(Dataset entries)
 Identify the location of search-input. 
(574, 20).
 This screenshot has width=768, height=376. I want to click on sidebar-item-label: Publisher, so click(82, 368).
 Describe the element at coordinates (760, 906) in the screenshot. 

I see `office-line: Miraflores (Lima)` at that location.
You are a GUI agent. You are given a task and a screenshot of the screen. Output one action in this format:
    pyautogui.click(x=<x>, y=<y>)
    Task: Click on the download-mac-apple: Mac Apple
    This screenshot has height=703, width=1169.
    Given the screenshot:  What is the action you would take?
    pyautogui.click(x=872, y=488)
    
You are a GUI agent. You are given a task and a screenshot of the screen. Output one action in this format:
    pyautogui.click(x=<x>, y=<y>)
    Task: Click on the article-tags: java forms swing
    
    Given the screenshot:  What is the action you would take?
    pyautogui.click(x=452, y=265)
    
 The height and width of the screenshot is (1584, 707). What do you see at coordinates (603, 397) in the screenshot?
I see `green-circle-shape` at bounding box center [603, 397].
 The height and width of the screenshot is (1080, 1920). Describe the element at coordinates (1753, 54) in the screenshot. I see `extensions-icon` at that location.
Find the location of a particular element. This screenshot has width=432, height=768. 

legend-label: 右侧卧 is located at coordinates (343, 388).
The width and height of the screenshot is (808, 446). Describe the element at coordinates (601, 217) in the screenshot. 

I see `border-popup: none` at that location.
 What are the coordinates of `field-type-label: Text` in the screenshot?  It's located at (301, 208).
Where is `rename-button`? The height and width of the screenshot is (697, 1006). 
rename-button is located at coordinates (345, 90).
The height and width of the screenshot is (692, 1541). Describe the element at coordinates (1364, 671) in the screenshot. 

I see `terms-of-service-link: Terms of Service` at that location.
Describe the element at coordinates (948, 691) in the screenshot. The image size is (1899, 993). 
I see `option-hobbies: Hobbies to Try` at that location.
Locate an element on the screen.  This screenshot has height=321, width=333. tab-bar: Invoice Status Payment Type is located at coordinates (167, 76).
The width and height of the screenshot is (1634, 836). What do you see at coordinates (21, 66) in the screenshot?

Activity: Arrange every line of the data above as a numbered list, leaving out any blank lines.

Response box:
1.  Identify the location of search-input. 
2. (574, 20).
3.  This screenshot has width=768, height=376. I want to click on sidebar-item-label: Publisher, so click(82, 368).
4.  Describe the element at coordinates (760, 906) in the screenshot. 
5. I see `office-line: Miraflores (Lima)` at that location.
6. You are a GUI agent. You are given a task and a screenshot of the screen. Output one action in this format:
7.     pyautogui.click(x=<x>, y=<y>)
8.     Task: Click on the download-mac-apple: Mac Apple
9.     This screenshot has height=703, width=1169.
10.     Given the screenshot:  What is the action you would take?
11.     pyautogui.click(x=872, y=488)
12. You are a GUI agent. You are given a task and a screenshot of the screen. Output one action in this format:
13.     pyautogui.click(x=<x>, y=<y>)
14.     Task: Click on the article-tags: java forms swing
15.     Given the screenshot:  What is the action you would take?
16.     pyautogui.click(x=452, y=265)
17.  The height and width of the screenshot is (1584, 707). What do you see at coordinates (603, 397) in the screenshot?
18. I see `green-circle-shape` at bounding box center [603, 397].
19.  The height and width of the screenshot is (1080, 1920). Describe the element at coordinates (1753, 54) in the screenshot. I see `extensions-icon` at that location.
20. Find the location of a particular element. This screenshot has width=432, height=768. 
21. legend-label: 右侧卧 is located at coordinates (343, 388).
22. The width and height of the screenshot is (808, 446). Describe the element at coordinates (601, 217) in the screenshot. 
23. I see `border-popup: none` at that location.
24.  What are the coordinates of `field-type-label: Text` in the screenshot?  It's located at (301, 208).
25. Where is `rename-button`? The height and width of the screenshot is (697, 1006). 
26. rename-button is located at coordinates (345, 90).
27. The height and width of the screenshot is (692, 1541). Describe the element at coordinates (1364, 671) in the screenshot. 
28. I see `terms-of-service-link: Terms of Service` at that location.
29. Describe the element at coordinates (948, 691) in the screenshot. The image size is (1899, 993). 
30. I see `option-hobbies: Hobbies to Try` at that location.
31. Locate an element on the screen.  This screenshot has height=321, width=333. tab-bar: Invoice Status Payment Type is located at coordinates (167, 76).
32. The width and height of the screenshot is (1634, 836). What do you see at coordinates (21, 66) in the screenshot?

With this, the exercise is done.